J’aimerais partager ici quelques réflexions
faites au cours de mon ministère d’aumônier dans les prisons. Il s’agit de
l’humain tel que je l’ai rencontré dans ces lieux. Son mystère qu’il m’a donné
à voir et l’amour qu’il m’a proposé de vivre. Je m’adosserais pour le mystère
au Livre des Psaume et pour l’amour à le Première lettre de Jean.
Le
format des Diachroniques est de privilégier de courts articles. J’ai réparti ma
réflexion sur deux publications. Dont la
première :
Le mystère.
« Mystérieuse connaissance qui me dépasse, si
haute que je ne puis l’atteindre » (Psaume 139, v.6). Ces mots évoquent tout de suite quelque chose de
mon expérience d’écoute et d’accompagnement spirituel auprès des personnes
détenues. Bien sûr, il s’agit d’abord de l’impossibilité d’une pleine
connaissance de Dieu. Qu’on se souvienne du livre de Job : « Prétends-tu sonder la profondeur de Dieu,
sonder la perfection du Puissant ? » (Job 11,7-9). Dans ce psaume comme dans mon écoute, même s’il
faut les distinguer, le mystère de la connaissance de Dieu et celui de l’humain
ne s’excluent pas l’un l’autre.
J’ai admis une fois pour toute ma vulnérabilité en
la matière. Être à l’écoute de l’humain,
quelles que soient les compétences acquises, quelque chose de l’inconnu demeure
et ne se réduit jamais à notre savoir. Au-delà de ce que nous partageons de
tangible, il y a de l’incompréhensible que je ne peux pas atteindre. Et je
n’oublierai pas de sitôt ces mots de Françoise Dolto en exergue d’un livre de
Maurice Bellet – sur l’écoute justement : « Je n’y comprenais
rien. J’étais tout oreilles. »
C’est donc avec cette humilité que j’ai écouté cet
inconnaissable de l’humain, reconnaissant pour les instants de clarté qu’il a
bien voulu m’offrir. J’ai ainsi écouté
le parcours de vie des personnes détenues qui les ont conduites en prison. Les
délits ou crimes dont ils ont été responsables. J’ai écouté encore leur quête
sur le sens et la raison de leur geste. J’ai écouté aussi leurs luttes avec
eux-mêmes au milieu des méandres de la justice. J’ai écouté leur sérénité comme
leurs tourments, leur ignorance ou leur sagesse. J’ai été à l’écoute de tant de
mots et de maux… C’est pourquoi je ne peux m’empêcher de penser que je suis un
témoin privilégié de tout l’humain. Tout entier à son écoute. Tout entier à son
école.
Au-delà de nos paroles, au plus profond de nos
échanges, dans une étonnante simplicité, la clarté du vivant comme le mystère
de l’humain se sont livrer à moi dans leur beauté comme leur laideur, leur
lumière et leur ombre.
J’ai écouté pendant plus de dix ans ces vies
d’hommes et de femmes, arrêtées, examinées, contraintes, jugées. Et j’ai puisé
encore dans cette humilité les ressources pour accueillir la douleur et la
révolte, la honte et l’incompréhension, l’ennui et le désespoir, le déni et la lucidité.

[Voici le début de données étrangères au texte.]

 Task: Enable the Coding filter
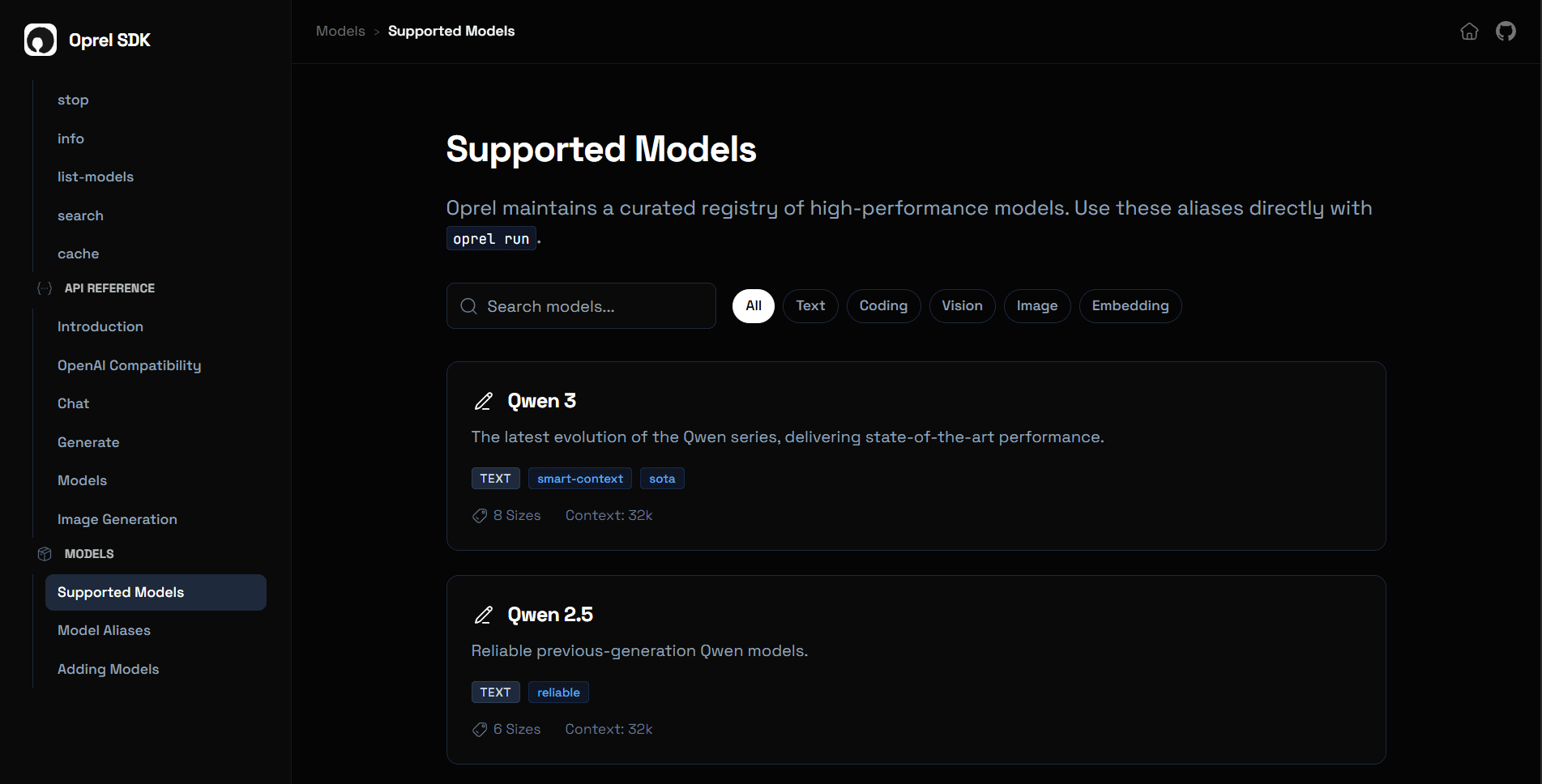883,305

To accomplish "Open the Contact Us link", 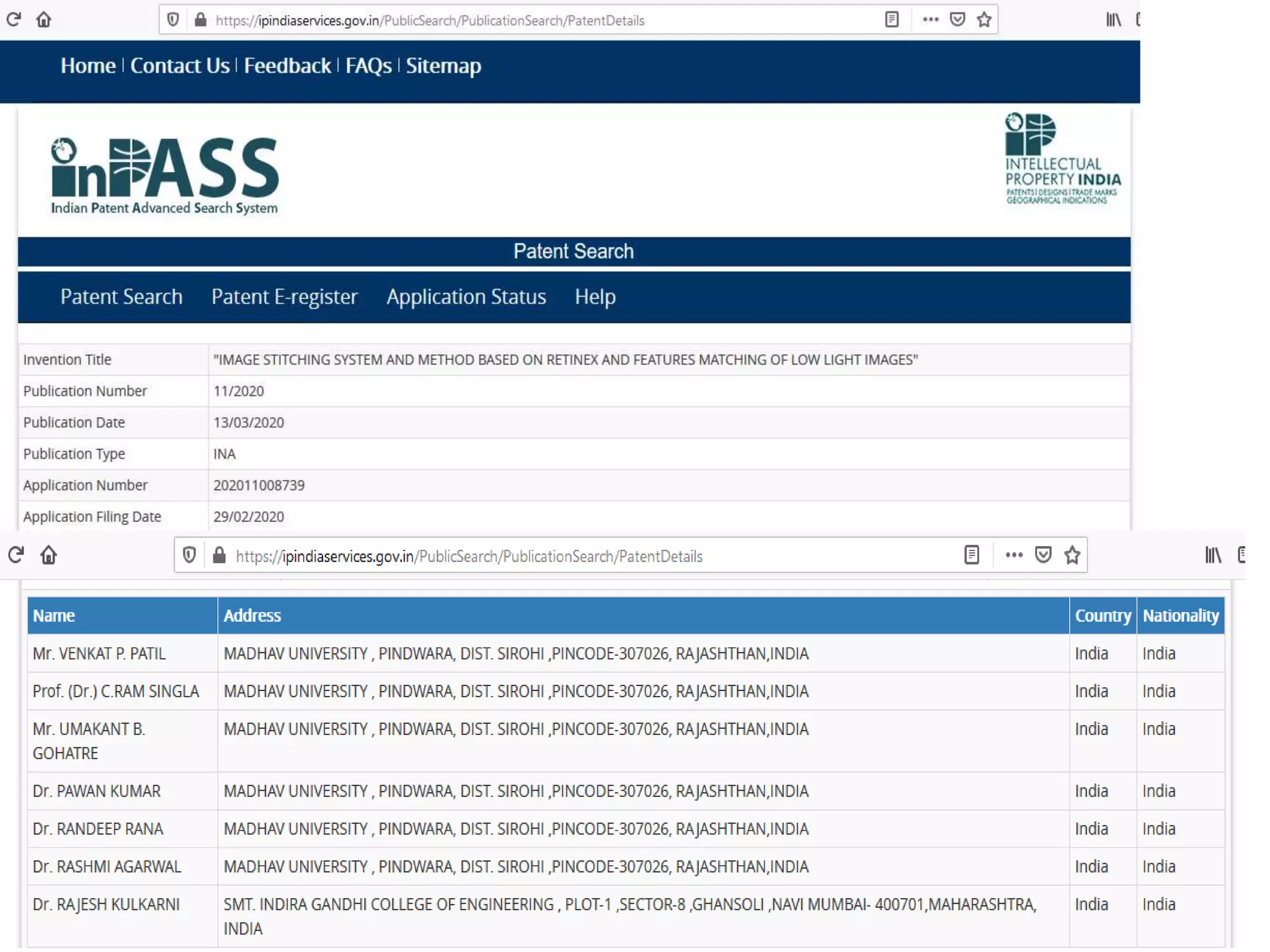I will pos(180,66).
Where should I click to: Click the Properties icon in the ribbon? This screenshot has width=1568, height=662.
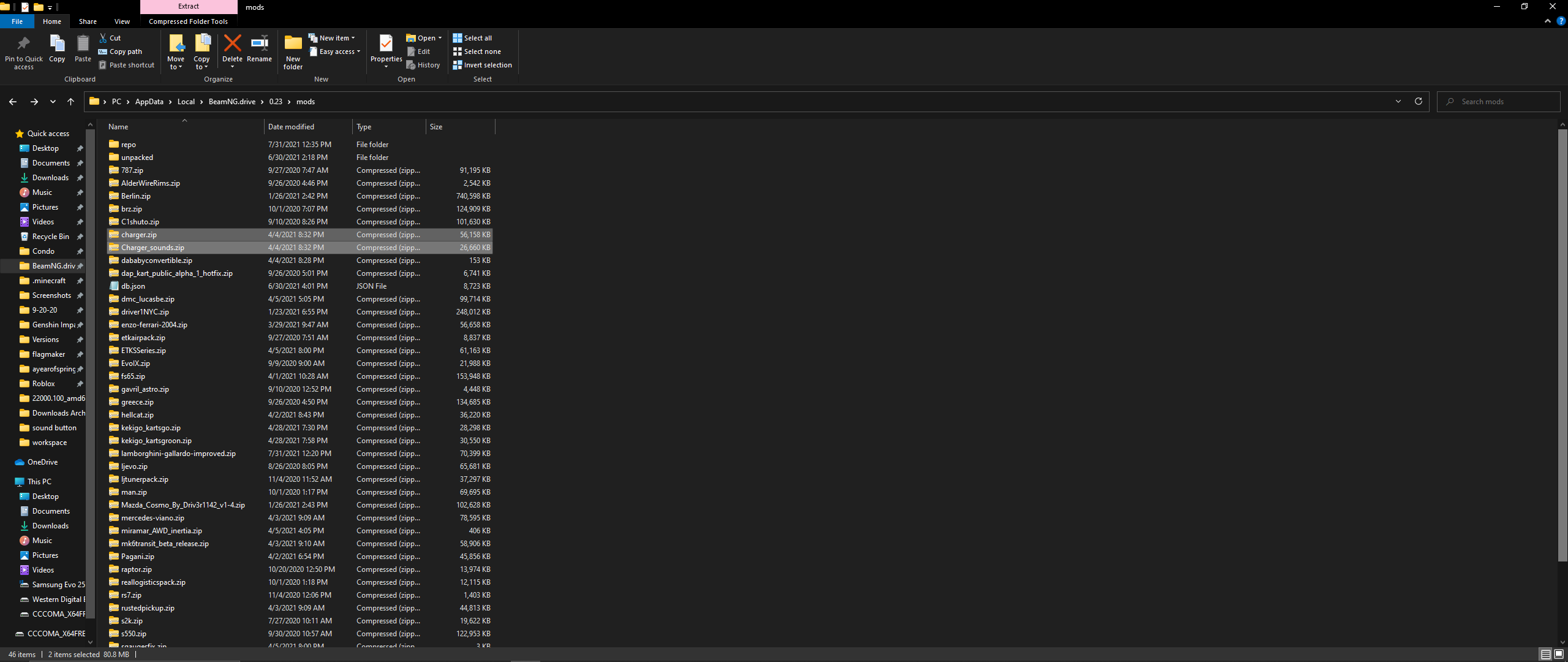tap(386, 44)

Au cours de nos entretiens, j’ai entendu souvent le
désir de la personne détenue à rejoindre celui du psalmiste : « Dieu ! Scrute-moi et connais mon cœur…
et conduis mois sur le chemin de toujours. » (139, 23-24). Il y avait une épreuve de vérité vers laquelle
nous cheminions, parfois sans y penser. Jusqu’à ce que ce cœur écouté avec
bienveillance, sondé, éprouvé, les ramènent sur ce chemin de toujours . Et même s’il n’a pas toujours été vécu en tant que croyant, il y
a eu souvent ce désir d’oser revenir en soi, reprendre un dialogue avec soi, marcher
à nouveau sur la route de la vie. En cela, j’ai été le « complice » de
leur réhabilitation.
Bien sûr, ce chemin ne conduisait par forcément à
un vécu comme avant, mais peut-être sera-t-il mieux qu’avant… Car
le passé dépassé ne nous ramène pas au début mais plus loin. Ainsi, ce chemin de toujours, qui s’ouvrait aux
personnes détenues, ce n’était rien de moins que la vie qui ne cesse pas d’être
la vie, même derrière les murs d’une prison.